▶ **Supplied text**:
27 Aug
27Aug

Post Date: August 27, 2025

Completed Video Lecture - August 2025 - LINK TO VIDEO


Hi, I'm C. Dean Caskey, you can call me C. I have a degree in philosophy, but I've spent the last five years studying problems between general relativity and quantum mechanics. 

-- And I would like to introduce the Static Matter Theory and the Principle of First Motion, which helped me develop a logical mechanism that explains how material reality can be static even though it appears to move. My theory also explains why matter and energy appear to be quantized, as in, it appears to be broken into measurable pieces. 

-- By a different process, Einstein developed a similar idea in his Static Universe Theory, but the apparent "blunder" with the Cosmological Constant caused him to abandon it.

 -- The blunder was caused by Quantum field theory predicting a vast amount of energy in the vacuum of space which greatly exceeds what cosmological observations say it should be. Einstein called it his greatest blunder. But you can't blame him. How does empty space have so much energy in it? That's a big contradiction, it's also another manifestation of the particle duality problem. My theory explains why it all happens. Be warned, you do need a foundation in physics and basic logic to understand this explanation. 

-- The actual problem with Einstein's Static Universe Theory is it assumes space and time are infinite. Space and Time are finite products of our conscious perception, which quantizes energy so we can comprehend it. My theory differentiates these elements to explains the contradictions. 

-- I used fundamental principles in physics and logic to develop my theory, but what started this obsession was I wanted to understand the concept of infinity, and it turned our to be the key to understanding quantum mechanics. The ancient Greek philosopher Anaximander said infinity has no beginning and no end. It has no measurable boundaries. 

-- That's an incredible concept. Why do I call it a concept? Because infinity cannot be physically measured. It's not an object. It's beyond our comprehension. Infinity doesn't fit inside our thoughts or inside our lifetime. There is nothing I can physically show you that represents infinity in its entirety, yet we use the concept like it's a real thing. That causes problems in logic, math, and physics.

[Recorded data]
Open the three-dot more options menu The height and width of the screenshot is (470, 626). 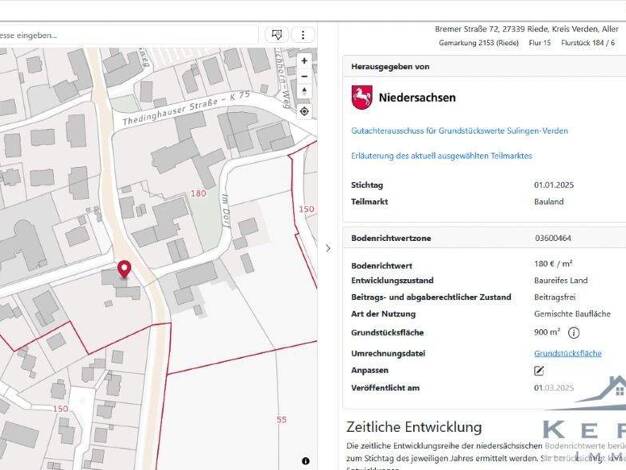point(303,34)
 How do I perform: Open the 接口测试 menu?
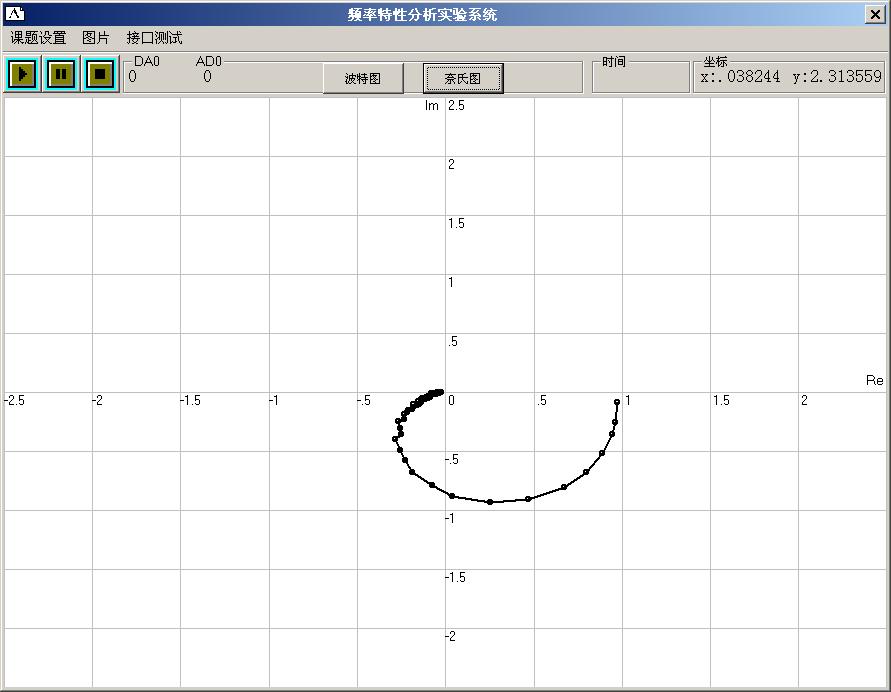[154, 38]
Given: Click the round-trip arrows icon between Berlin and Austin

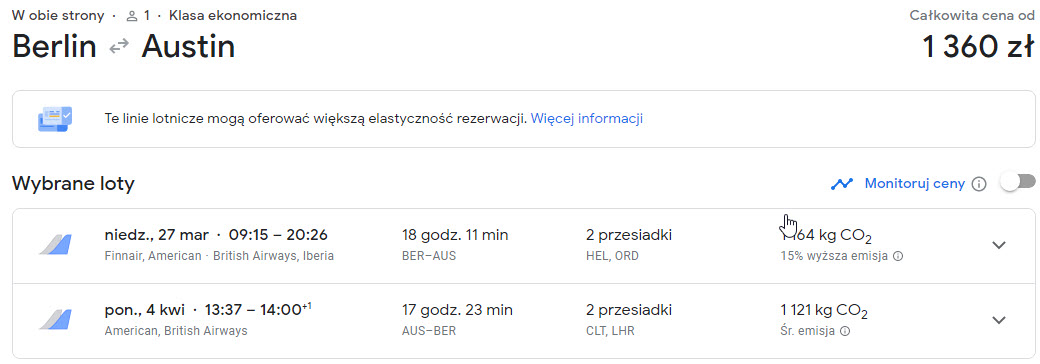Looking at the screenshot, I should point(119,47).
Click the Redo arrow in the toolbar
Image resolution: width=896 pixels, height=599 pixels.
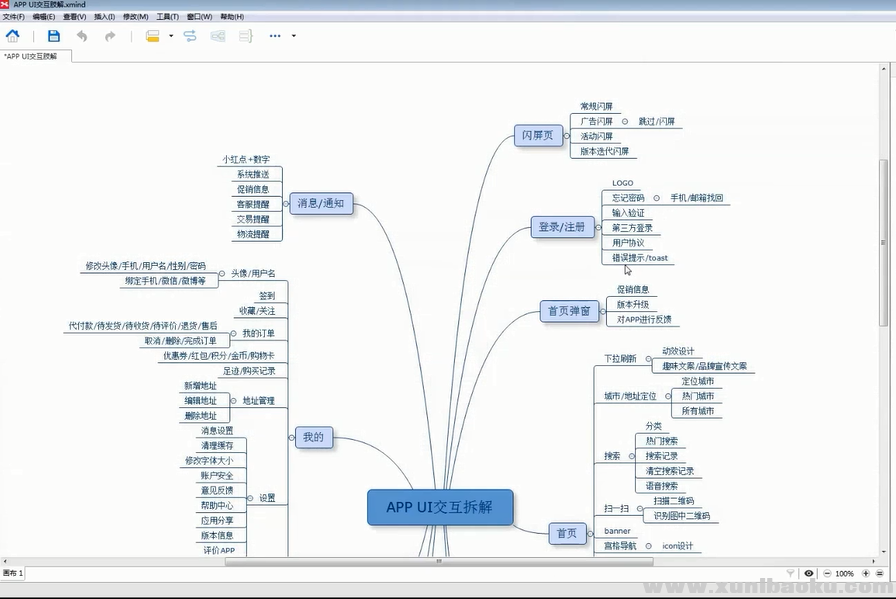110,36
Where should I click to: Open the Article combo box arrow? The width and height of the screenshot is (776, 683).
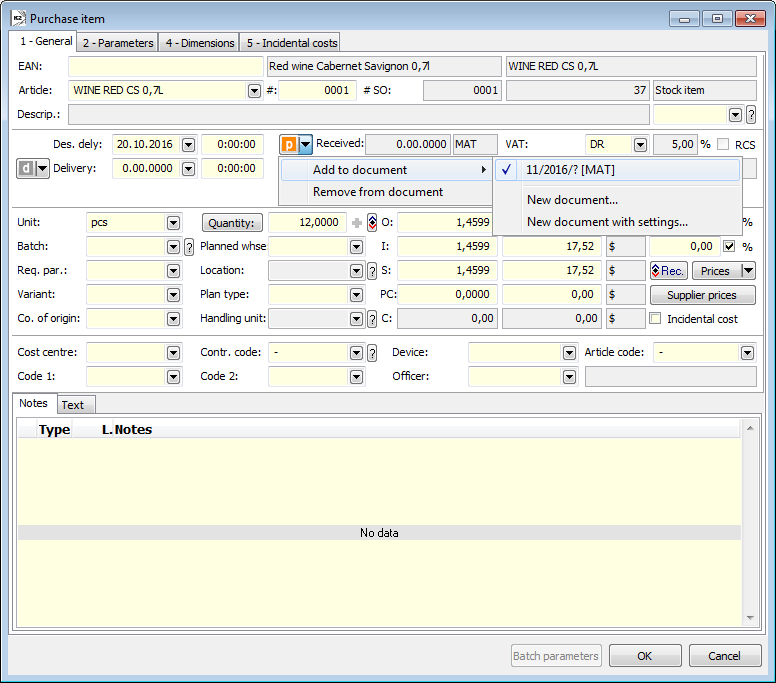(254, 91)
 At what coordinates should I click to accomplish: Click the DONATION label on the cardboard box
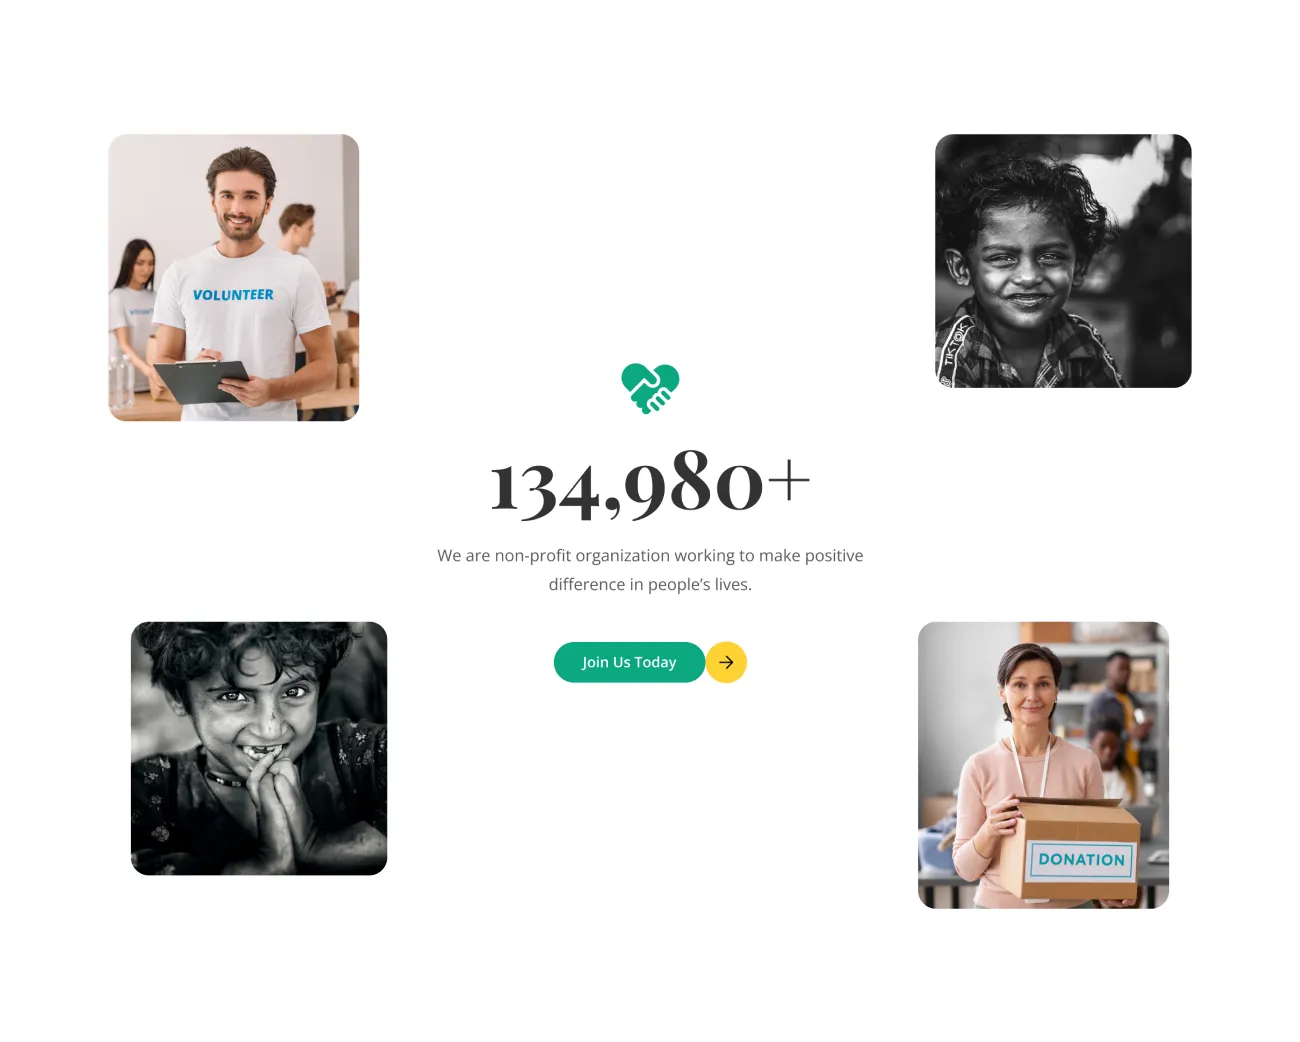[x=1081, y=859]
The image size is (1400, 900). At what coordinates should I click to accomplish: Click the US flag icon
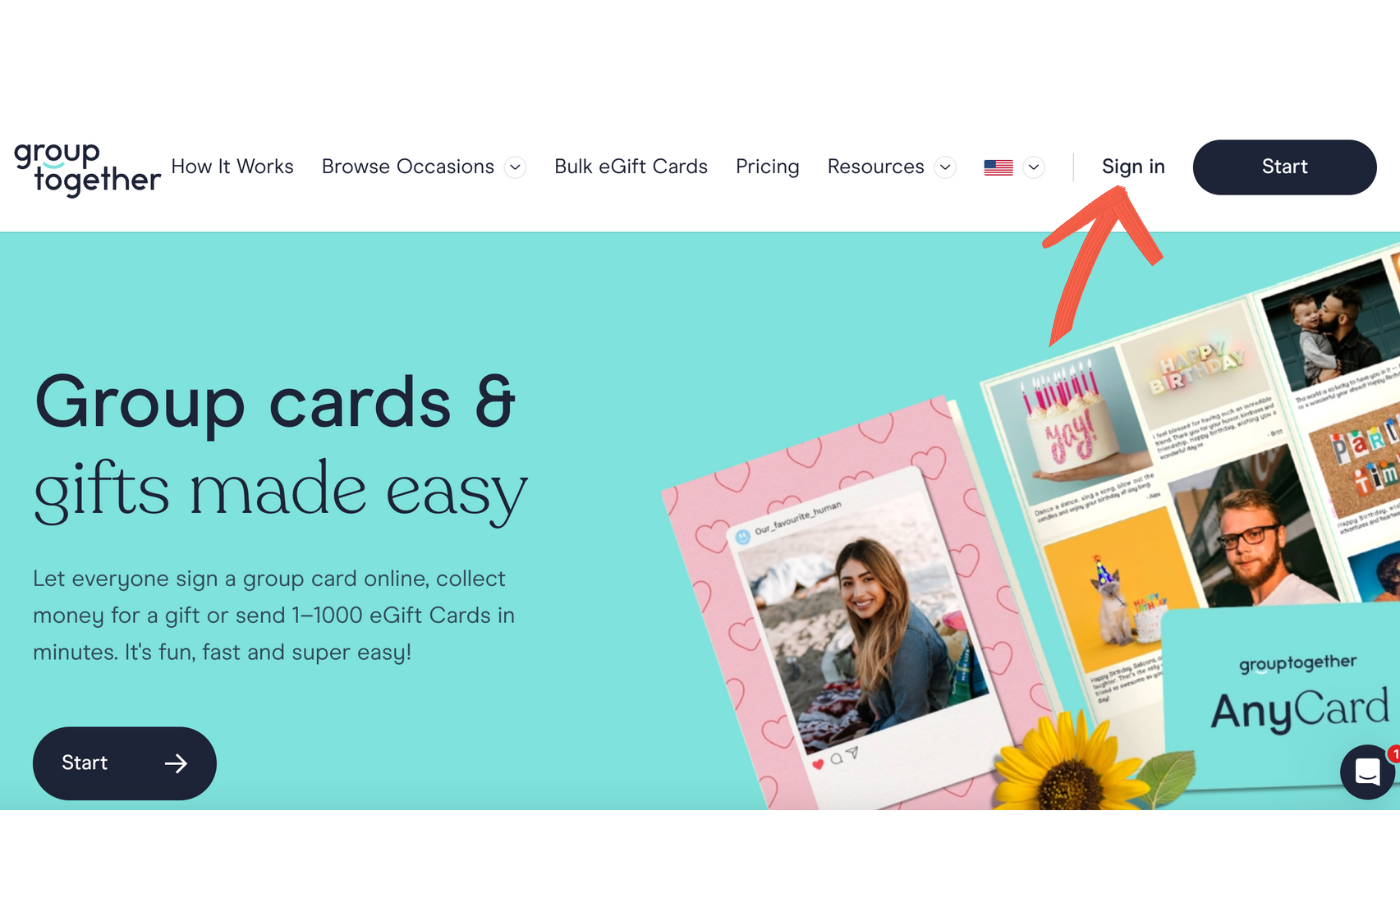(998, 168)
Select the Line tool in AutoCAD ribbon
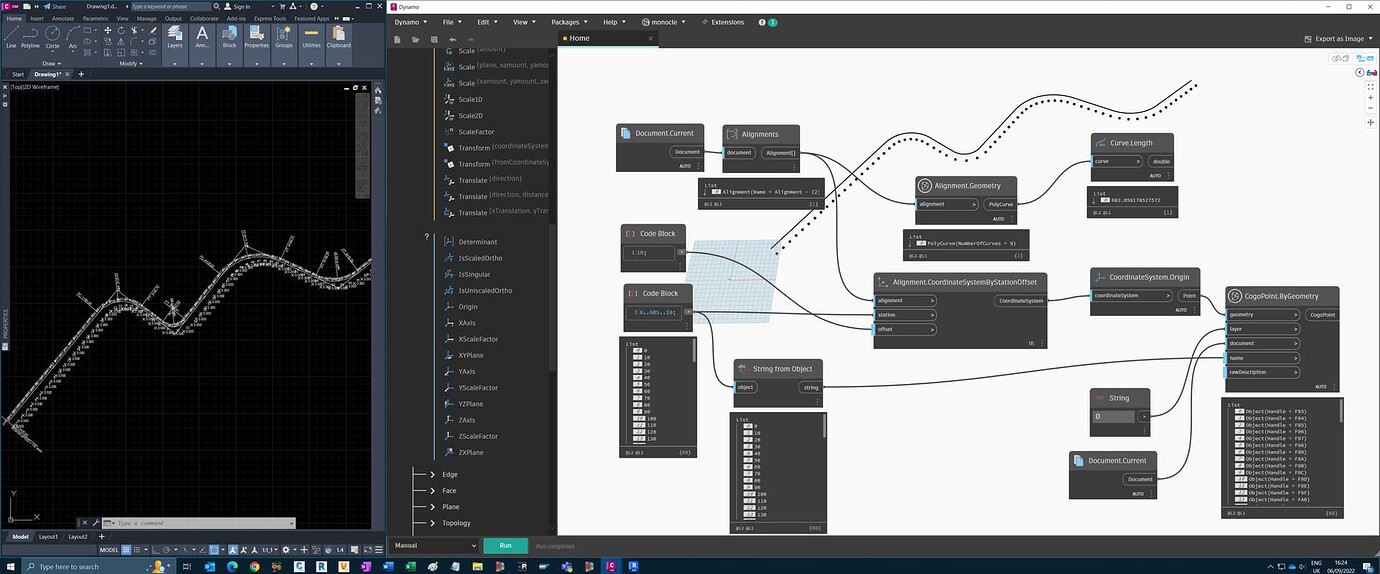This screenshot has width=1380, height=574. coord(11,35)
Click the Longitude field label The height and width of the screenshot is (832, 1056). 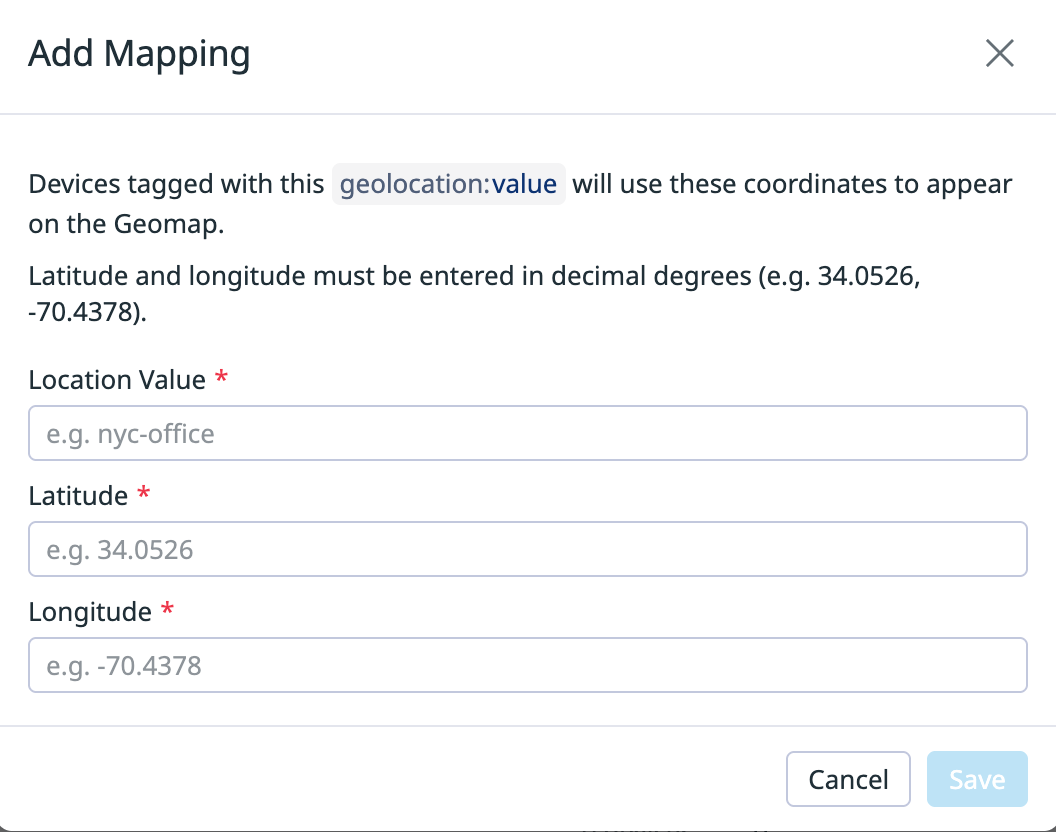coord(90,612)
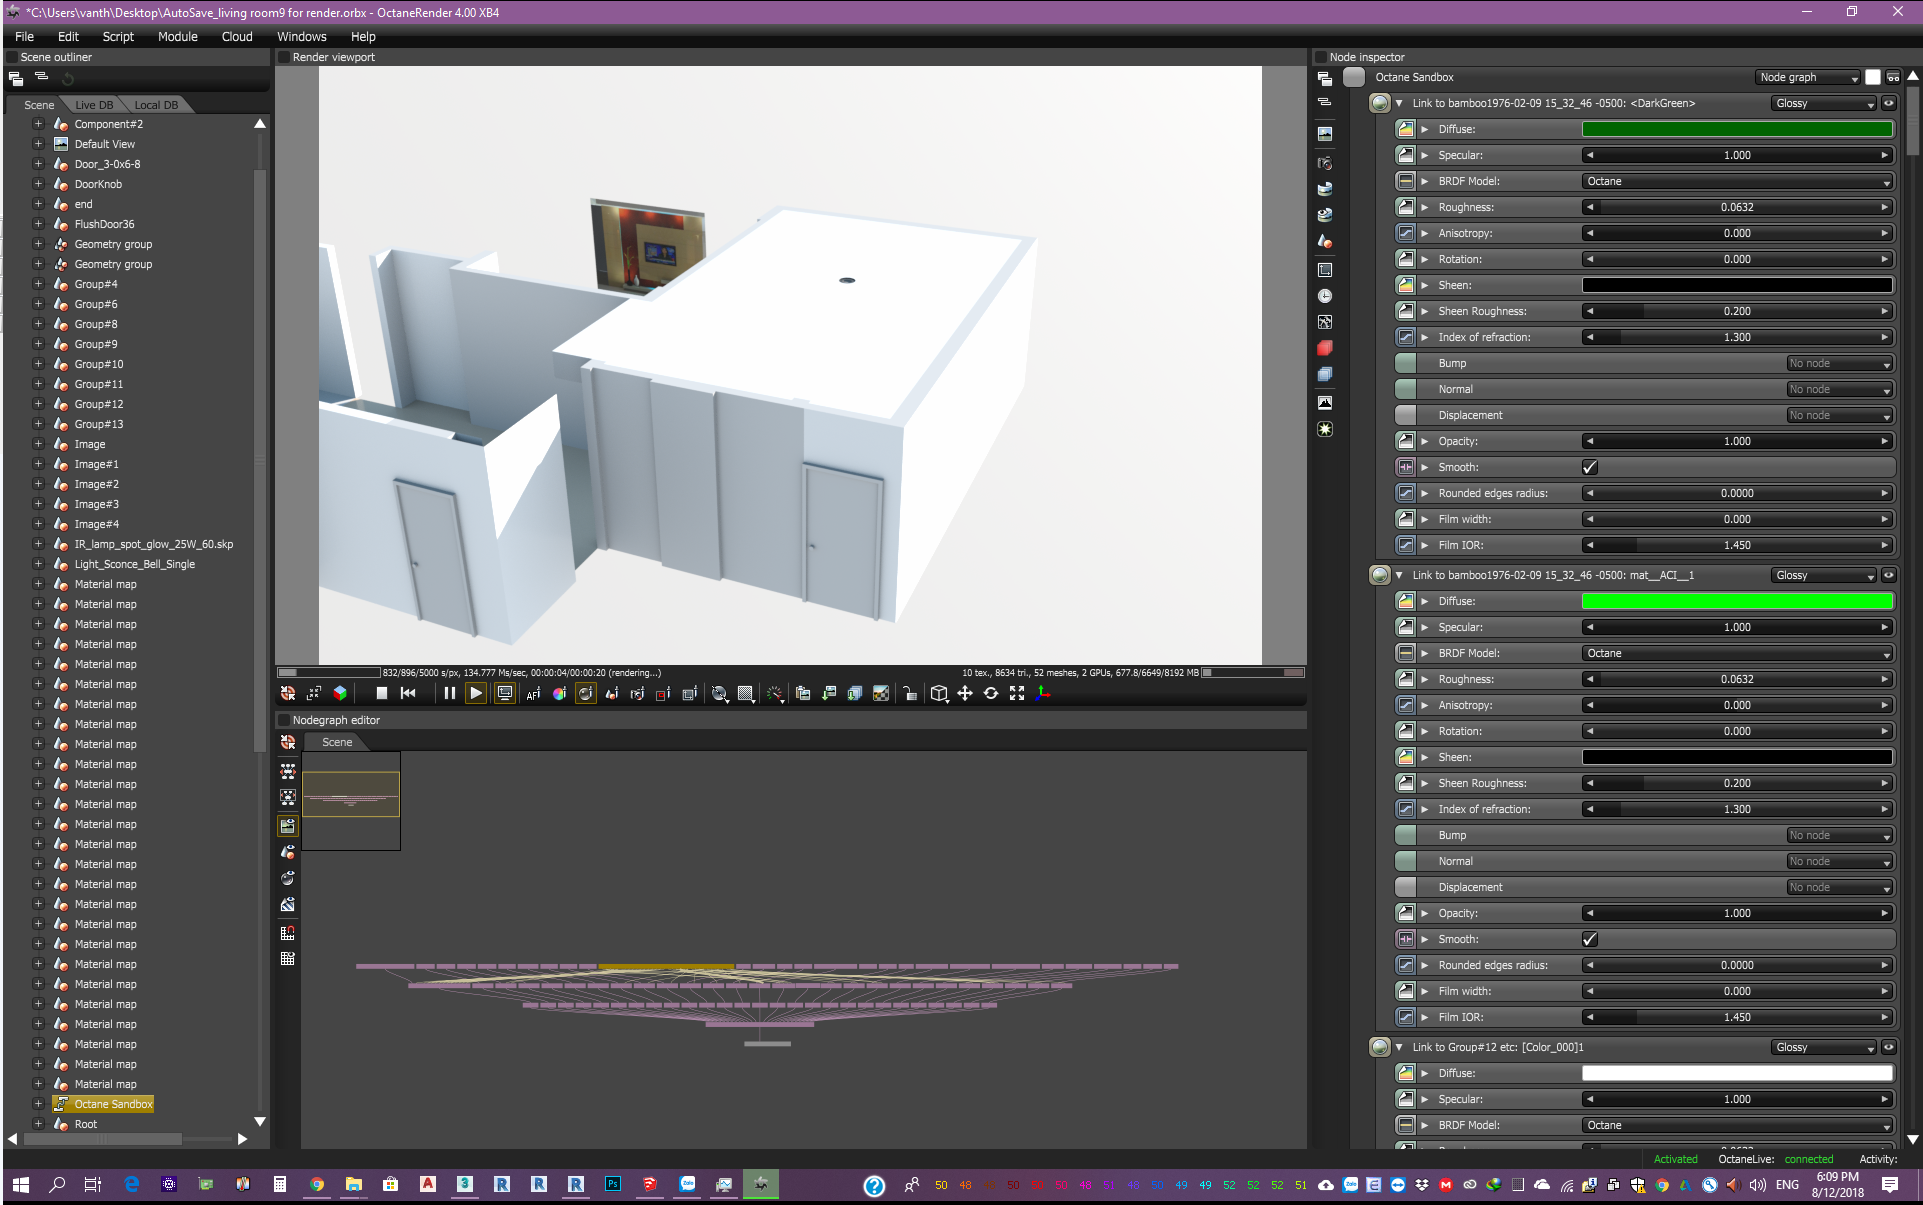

▶ **Exercise requirements**:
1. According to the text on the Static Matter Theory, in which fields does using infinity as if it were a real thing cause problems?
2. Carry on the text about the Static Matter Theory, starting right after its final sentence.

▶ **Task-by-task outputs**:
1. Logic, math, and physics.

2.
-- Currently, the biggest mystery in physics is our inability to explain how gravity works between general relativity and quantum mechanics. Those are the two big theories of modern physics, and they don't fundamentally connect, and here is why. 

-- General relativity deals with measurable objects that we can directly perceive with our bodily senses. Quantum mechanics deals with immeasurable concepts that we cannot directly perceive. Objects and concepts are opposites. You can't mix them together without contradictions. Before you jump to a conclusion about that statement, let me explain the evidence behind it. 


-- Wave-particle duality is a founding principle of quantum mechanics and it's one big contradiction. Particle duality is the assumption that atomic particles behave like measurable objects and immeasurable waves at the same time. Something cannot be two fundamentally different things at once. Something else is going on. The contradiction needs to be explained, not used as a founding principle. Remember, I'm not saying the equations that explain quantum mechanics are wrong. I'm saying we're interpreting them from the wrong perspective, and understanding infinity is the key clarifying it. 

-- So, let's clearly define infinity since it's a difficult concept to grasp... mostly because it's been used incorrectly for over a hundred years. According to Merriam-Webster online dictionary; something Infinite extends indefinitely: it's endless; It's subject to no limitation. In other words, infinity has no beginning and no end, thus is cannot be created or destroyed. Infinity doesn't change and it's outside of time. Not changing is a direct result of having no measurable coordinates in space and time. Why is that? It's because infinity is the sum of all possible coordinates in space and time. That means infinity is the past, present, future and all possible things together all at once. Infinity is a complete picture of reality or the sum of all things. That fundamental premise is often misconstrued in physics.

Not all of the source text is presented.